Tendo 1,80 m, 81 kg e as características físicas do pai, Edinho carrega uma diferença no andar. Uma balanço pendular do corpo. Coisas de quem morou l5 de seus 23 anos em Nova York, gosta de "roupa de negão" e só usa uma etiqueta. A "Bad Boy".
Ele, que vem bem no Santos, discute nos treinos, chia até em treinamento com bola parada e explica por que:"Eu odeio tomar gol". Mas ama o homem-gol, o pai. Ao ponto de não temer um sequestro. "Os bandidos gostam de futebol, respeitam o Pelé, sabem o que ele fez pelo Brasil."
*
Folha - Você se sente mais brasileiro ou norte-americano?
Edson Cholbi Nascimento - Sou brasileiro, mesmo tendo saído daqui aos 5 anos, quando meu pai foi para o Cosmos.
Folha - Nesses 15 anos você morou onde?
Edinho - Sempre em Manhattan, Nova York.
Folha - Sua vida era só Manhattan?
Edinho - Não. Eu estudei na Escola da ONU na rua 23, do lado do rio, que tinha gente do mundo todo. Tinha amigos no Bronx, no Brooklin, em todo lugar.
Folha - Nos EUA você jogava futebol? Já era goleiro?
Edinho - Eu jogava num time de júnior, de vez em quando, mas não era nada sério. Lá, o que eu jogava para valer era basquete, beisebol, futebol americano. Eu ia entrar para a universidade e ganhar uma bolsa de estudos pelo basquete, quando voltei para o Brasil. Meu sonho sempre foi ser jogador de basquete.
Folha– Antes do Santos onde você jogou?
Edinho - Em 93 eu joguei na Portuguesa Santista e depois fui emprestado para o São Caetano.
Folha - Você estreou no Santos contra o Santo André. Em 1956, Pelé estreou também contra o Santo André. Foi coincidência ou foi de propósito?
Edinho - Não foi de propósito. São coisas dos deuses do futebol.
Folha - E você, o filho do terror dos goleiros, Pelé, jogar no gol? Isto também é coisa dos deuses do futebol?
Edinho - Pode ser, é uma ironia do destino. Mas o futebol está no meu sangue e não é só por causa do meu pai. Meu avô, Dondinho, jogava futebol, e meus tios, tanto por parte de mãe como de pai, também eram bons jogadores.
Folha - Qual a primeira imagem que você tem não do pai, o Edson Arantes, mas do jogador, o Rei Pelé?
Edinho - A gente brincando no campo do Giants Stadium, em Nova York, e as pessoas olhando para ele com todo aquele respeito. Do jogador Pelé, eu me lembro do dia em que ele foi campeão da liga jogando no Cosmos. Deste Pelé que você viu eu não tenho memória. Eu nasci em agosto de 70.

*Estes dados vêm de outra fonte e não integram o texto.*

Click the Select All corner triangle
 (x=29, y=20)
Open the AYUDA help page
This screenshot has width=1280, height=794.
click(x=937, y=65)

Folha - Você, nos EUA, brincava no gol ou na linha?
Edinho - Às vezes no gol, às vezes na linha.
Folha - Eu estava vendo antes do treino que você sabe jogar no ataque. Então, por que o gol? E por que começar tão tarde, quase aos 20 anos, numa posição tão difícil?
Edinho - A posição acabou sendo uma consequência. Eu sempre fiz esportes com as mãos; basquete, vôlei, futebol americano. E eu comecei quando veio a vontade, quando eu já tinha acabado o colegial, quando já ia começar o basquete para valer.
Folha - Sua responsabilidade é dupla, não? Qual é a sensação?
Edinho - Eu não diria a responsabilidade. A cobrança, sim, é maior. Quanto à minha responsabilidade, é a mesma de todo goleiro, seja ele filho do Pelé ou do João. Pegar a bola, evitar o gol.
Fola - O que você sentiu no jogo contra o Corinthians, quando tomou quatro gols e o Viola tentou imitar Pelé na comemoração?
Edinho - Muita raiva. Não pelo Viola, que é um grande jogador, nem pela comemoração, que me deixa orgulhoso. Muita raiva porque eu odeio tomar gol. Naquele dia fui considerado o melhor do meu time, mas não adianta nada.
Folha - Numa recente excursão pelo Japão, num treino, você estava chiando barbaridade. Dizem que o Pepe comentou: "É igualzinho ao pai, ranzinza, chiador".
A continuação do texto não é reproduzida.